Richterin ohne Robe
Hamburg/dpa. - Schreckensvision für Jutta Speidel: eines morgens in der Post die Aufforderung zu finden, demnächst in einem Prozess als Schöffin zu fungieren. Ihrem Lebensgefährten Bruno ist das bereits in seiner italienischen Heimat passiert, ihr selbst graust davor:
«Diese Verantwortung, die man da übernimmt. Und die Möglichkeit, eventuell zur Verurteilung eines Unschuldigen beizutragen...» Vor der Kamera hat sie das nun durchleben müssen: Als «Richterin ohne Robe», am Sonntag (20.15 Uhr) im ZDF zu sehen, ist sie Schöffin in einem Mordprozess.
Der Angeklagte, von Kai Schewe gespielt, scheint ihr eher unschuldig zu sein. Doch dann häufen sich Indizien, dass man sie bewusst zu Gunsten dieses Angeklagten manipulieren will. Das wiederum spricht für seine Schuld. Nicht genug der Sorgen. Daheim hat Frau Schöffin auch noch ihre ungebärdige Tochter Nele (Josefine Preuss) im schlimmsten Teenie-Alter, und oft weiß die gepeinigte Frau Mama nicht, worum sie sich mehr kümmern muss, um das Früchtchen zu Hause oder um ihre Schöffenfunktion.
Auch der Zuschauer weiß es nicht immer so genau: Sieht er nun einen Krimi oder einen Familienfilm? «Wir wollten ganz bewusst einen Genre-Mix», erläutert ZDF-Redakteurin Karina Ulitzsch. Daher die Besetzung mit Jutta Speidel: «Sie hat Humor und diese herzliche Weiblichkeit, wirkt zugleich wie jemand, der sich zu behaupten weiß.» Das muss sie denn auch als Schöffin Bettina. Weil ihr von allen Seiten zugezischt wird, wie sie gefälligst die Dinge zu beurteilen hat, und manche der beteiligten Juristen sowieso meinen, dass Schöffen eher stören und höchst überflüssig sind.
Das Buch schrieb das Krimi-Duo Birgit Grosz und Leo P. Ard. Ulrich Zrenner inszenierte vor Frankfurter Hintergrund.

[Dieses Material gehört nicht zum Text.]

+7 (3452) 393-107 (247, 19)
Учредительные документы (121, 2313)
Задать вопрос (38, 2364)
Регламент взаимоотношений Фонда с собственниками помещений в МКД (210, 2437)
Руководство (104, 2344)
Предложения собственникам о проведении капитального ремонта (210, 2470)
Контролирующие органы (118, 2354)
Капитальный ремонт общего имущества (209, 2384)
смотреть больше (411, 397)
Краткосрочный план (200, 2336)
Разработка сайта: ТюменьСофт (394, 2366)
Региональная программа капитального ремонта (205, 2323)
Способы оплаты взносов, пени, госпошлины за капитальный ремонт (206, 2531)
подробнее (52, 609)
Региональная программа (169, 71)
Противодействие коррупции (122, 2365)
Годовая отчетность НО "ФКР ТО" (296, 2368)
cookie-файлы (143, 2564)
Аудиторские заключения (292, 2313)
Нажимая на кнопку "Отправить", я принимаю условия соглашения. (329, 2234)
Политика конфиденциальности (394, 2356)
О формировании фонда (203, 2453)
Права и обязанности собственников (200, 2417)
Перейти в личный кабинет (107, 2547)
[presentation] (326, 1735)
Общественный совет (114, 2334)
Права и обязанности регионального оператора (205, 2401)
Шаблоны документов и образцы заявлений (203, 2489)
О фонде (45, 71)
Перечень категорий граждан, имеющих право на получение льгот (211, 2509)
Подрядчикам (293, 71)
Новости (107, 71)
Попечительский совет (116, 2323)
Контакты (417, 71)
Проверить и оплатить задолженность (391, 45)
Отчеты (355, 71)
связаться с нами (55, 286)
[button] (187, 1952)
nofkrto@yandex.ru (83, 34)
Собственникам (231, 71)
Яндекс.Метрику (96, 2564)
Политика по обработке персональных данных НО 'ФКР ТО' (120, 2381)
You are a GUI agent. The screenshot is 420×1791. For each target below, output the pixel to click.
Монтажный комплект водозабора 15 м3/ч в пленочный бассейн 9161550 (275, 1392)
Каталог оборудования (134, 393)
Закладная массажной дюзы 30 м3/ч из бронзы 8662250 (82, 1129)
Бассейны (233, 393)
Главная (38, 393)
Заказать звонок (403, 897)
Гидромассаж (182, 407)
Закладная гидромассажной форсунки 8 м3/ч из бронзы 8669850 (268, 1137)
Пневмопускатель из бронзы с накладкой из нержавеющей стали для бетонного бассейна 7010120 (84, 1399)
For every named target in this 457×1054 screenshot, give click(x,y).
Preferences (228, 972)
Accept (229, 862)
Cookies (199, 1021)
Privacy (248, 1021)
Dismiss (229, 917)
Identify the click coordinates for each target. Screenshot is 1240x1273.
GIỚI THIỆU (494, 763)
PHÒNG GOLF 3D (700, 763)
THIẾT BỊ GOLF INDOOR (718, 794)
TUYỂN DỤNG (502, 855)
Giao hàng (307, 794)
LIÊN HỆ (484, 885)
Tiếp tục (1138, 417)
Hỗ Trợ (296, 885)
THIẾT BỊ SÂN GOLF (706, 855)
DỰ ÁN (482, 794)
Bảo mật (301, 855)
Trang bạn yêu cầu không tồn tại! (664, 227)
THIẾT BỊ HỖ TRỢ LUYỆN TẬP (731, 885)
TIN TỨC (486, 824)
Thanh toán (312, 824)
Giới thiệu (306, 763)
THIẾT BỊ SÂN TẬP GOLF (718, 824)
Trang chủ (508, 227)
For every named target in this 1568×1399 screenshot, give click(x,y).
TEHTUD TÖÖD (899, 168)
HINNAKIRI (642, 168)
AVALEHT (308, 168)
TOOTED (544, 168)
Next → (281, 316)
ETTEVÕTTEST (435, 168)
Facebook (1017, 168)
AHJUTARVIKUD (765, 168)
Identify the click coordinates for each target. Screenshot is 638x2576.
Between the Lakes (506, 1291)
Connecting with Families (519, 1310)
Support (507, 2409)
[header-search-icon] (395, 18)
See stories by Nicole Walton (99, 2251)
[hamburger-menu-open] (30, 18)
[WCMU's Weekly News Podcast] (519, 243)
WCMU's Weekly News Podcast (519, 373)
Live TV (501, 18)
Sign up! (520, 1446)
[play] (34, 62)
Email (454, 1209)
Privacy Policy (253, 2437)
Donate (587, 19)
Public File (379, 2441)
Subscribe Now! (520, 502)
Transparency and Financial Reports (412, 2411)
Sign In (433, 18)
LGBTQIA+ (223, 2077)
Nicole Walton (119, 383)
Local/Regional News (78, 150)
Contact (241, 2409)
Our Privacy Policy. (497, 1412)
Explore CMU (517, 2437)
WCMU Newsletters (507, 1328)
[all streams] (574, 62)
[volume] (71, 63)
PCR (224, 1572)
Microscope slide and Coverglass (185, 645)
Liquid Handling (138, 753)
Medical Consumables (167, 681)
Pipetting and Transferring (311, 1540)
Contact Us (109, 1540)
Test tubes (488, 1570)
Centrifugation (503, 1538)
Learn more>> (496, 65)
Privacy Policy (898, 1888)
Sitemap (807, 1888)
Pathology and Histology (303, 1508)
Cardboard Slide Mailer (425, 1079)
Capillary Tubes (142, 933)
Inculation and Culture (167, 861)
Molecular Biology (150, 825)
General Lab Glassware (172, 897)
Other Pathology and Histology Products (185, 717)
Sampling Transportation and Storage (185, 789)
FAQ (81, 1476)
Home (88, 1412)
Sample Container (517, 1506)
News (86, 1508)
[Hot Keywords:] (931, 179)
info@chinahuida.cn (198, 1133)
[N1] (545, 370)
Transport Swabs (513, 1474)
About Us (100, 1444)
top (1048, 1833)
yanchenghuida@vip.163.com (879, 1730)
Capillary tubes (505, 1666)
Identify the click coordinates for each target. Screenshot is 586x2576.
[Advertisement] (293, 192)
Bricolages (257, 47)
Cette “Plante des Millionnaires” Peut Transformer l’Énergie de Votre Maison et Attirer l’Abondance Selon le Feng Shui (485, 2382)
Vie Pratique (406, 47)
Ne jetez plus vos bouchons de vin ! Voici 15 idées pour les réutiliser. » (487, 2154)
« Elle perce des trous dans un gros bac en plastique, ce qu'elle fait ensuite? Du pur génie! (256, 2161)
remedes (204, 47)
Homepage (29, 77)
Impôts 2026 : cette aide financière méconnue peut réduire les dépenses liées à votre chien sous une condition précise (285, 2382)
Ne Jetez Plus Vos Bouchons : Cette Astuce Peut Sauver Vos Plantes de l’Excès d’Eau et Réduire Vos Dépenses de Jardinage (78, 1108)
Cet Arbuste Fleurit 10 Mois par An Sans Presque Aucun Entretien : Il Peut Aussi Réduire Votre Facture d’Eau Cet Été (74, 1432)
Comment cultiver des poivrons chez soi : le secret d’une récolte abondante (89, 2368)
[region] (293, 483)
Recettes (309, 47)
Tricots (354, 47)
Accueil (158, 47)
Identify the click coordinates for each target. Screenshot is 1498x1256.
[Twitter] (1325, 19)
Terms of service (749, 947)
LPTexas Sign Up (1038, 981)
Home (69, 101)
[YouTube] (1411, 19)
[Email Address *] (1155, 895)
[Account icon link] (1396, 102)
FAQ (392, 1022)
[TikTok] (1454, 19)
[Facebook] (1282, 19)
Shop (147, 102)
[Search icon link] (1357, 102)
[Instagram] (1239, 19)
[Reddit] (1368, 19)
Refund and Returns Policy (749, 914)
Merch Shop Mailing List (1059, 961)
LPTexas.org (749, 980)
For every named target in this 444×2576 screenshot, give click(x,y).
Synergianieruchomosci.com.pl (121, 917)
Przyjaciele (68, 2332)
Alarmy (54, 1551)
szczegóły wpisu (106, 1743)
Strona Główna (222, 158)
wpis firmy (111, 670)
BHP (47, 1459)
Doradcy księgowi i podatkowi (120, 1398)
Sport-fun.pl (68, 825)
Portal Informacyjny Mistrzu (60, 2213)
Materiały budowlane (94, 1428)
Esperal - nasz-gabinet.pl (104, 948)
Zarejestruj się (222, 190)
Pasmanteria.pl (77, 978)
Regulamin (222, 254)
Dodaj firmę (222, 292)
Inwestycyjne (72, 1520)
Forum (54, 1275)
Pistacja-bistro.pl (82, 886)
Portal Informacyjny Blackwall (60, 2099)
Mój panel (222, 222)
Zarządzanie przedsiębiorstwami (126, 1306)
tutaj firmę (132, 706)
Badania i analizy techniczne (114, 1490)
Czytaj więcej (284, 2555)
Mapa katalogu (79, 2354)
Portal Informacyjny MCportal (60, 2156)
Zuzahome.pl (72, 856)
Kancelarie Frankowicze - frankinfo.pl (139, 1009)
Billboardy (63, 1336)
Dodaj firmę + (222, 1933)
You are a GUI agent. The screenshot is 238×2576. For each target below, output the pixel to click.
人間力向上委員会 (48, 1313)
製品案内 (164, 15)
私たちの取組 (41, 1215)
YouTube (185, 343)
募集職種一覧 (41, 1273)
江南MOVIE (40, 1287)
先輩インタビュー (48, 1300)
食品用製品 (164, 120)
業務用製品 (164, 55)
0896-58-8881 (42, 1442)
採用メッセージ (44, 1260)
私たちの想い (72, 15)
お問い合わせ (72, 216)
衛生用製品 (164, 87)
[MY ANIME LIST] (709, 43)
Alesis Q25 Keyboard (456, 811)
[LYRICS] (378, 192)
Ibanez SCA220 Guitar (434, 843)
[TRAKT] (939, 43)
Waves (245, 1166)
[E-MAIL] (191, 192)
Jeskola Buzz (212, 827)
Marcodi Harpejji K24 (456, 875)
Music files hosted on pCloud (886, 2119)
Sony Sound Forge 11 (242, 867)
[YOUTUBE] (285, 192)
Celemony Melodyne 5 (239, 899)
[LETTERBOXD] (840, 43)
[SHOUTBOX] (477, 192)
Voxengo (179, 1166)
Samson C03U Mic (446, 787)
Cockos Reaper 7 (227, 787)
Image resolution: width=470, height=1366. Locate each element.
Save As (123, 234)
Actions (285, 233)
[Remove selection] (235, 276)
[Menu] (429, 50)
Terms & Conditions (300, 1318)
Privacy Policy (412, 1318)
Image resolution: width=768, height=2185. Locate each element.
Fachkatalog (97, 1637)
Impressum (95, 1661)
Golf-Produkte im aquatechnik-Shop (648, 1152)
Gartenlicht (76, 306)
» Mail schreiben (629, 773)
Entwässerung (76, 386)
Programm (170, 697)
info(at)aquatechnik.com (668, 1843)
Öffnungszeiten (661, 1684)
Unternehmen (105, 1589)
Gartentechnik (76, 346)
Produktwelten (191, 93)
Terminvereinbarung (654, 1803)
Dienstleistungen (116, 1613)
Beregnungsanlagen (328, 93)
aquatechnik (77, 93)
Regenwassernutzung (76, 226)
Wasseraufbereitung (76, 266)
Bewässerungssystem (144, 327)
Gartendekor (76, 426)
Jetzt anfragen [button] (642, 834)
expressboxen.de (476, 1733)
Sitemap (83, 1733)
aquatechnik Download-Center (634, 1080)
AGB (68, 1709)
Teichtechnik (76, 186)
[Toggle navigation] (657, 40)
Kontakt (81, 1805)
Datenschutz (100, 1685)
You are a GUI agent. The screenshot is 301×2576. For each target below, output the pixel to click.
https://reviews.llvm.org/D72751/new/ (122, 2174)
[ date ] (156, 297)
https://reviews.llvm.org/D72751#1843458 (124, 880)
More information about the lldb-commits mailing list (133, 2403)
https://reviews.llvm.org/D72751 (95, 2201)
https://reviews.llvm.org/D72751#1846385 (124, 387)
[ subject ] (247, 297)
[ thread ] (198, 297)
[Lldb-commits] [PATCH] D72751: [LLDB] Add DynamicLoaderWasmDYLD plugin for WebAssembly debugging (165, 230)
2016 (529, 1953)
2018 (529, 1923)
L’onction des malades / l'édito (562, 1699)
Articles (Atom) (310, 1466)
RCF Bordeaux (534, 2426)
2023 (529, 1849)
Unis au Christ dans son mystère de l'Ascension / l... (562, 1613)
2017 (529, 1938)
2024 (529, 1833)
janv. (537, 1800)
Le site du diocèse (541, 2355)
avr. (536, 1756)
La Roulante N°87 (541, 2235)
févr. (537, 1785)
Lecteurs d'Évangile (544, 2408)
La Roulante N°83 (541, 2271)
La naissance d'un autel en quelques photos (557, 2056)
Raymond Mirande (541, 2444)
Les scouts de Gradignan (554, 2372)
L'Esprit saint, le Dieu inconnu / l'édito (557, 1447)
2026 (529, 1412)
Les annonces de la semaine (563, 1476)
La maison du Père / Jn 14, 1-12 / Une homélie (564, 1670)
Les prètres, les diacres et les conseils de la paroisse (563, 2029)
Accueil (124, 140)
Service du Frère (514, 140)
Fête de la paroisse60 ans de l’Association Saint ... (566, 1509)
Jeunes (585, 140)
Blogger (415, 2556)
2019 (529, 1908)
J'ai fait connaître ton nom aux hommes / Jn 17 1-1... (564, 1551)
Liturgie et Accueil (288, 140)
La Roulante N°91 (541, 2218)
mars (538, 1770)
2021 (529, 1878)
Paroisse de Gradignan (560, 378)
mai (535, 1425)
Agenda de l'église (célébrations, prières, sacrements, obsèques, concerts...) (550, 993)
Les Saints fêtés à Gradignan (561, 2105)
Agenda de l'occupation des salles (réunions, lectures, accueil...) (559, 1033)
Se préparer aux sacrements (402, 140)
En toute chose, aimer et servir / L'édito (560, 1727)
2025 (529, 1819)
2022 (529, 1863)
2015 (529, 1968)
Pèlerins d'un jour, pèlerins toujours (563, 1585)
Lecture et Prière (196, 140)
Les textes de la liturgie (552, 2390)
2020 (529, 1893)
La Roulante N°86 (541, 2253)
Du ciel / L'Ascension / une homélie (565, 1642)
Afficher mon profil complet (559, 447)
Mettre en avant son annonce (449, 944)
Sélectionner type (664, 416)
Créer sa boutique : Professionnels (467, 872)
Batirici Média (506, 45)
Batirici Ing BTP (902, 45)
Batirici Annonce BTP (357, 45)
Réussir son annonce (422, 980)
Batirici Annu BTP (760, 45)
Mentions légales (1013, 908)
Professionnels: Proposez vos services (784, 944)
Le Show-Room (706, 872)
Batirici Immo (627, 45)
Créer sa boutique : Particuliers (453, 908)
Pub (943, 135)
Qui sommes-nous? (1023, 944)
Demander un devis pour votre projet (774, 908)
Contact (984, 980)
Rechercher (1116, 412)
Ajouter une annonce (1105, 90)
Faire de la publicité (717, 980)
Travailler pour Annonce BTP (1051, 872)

Nur für die Gerichtsszenen ging man hinüber nach Darmstadt, «weil es dort so schön altmodische Gerichtsgebäude gibt» (Karina Ulitzsch). Kleiner Gag innerhalb der Besetzungsliste: Dort taucht eine ganze Reihe vom «Tatort» und anderen Krimis her vertrauter Darsteller auf, so Jan- Gregor Kremp, bekannt als «Elvis und der Kommissar»-Darsteller, und hier ein zwielichtiger Anwalt, Andreas Hoppe, sonst Lena Odenthal- Assistent, und schließlich der Münchner «Tatort»-Kommissar Udo Wachtveitl.
Der darf hier nun glitzern und schillern, die Schöffin mit herbem Männercharme betören und nicht so eindeutig auf der Seite des Rechts stehen. Die «Richterin ohne Robe» selbst bei gutem Quotenerfolg zu einer Reihe zu erweitern, ist nicht geplant. Karina Ulitzsch: «So viele Variationsmöglichkeiten gibt es ja nicht. Der Schöffe darf ja nicht selber recherchieren oder so.» Vielleicht war auch deshalb ein schon 2005 gestarteter ZDF-Versuch, mit Petra Kleinert in «Jetzt erst recht!» eine Serie rund um eine Schöffin zu etablieren, ohne rechten Erfolg geblieben.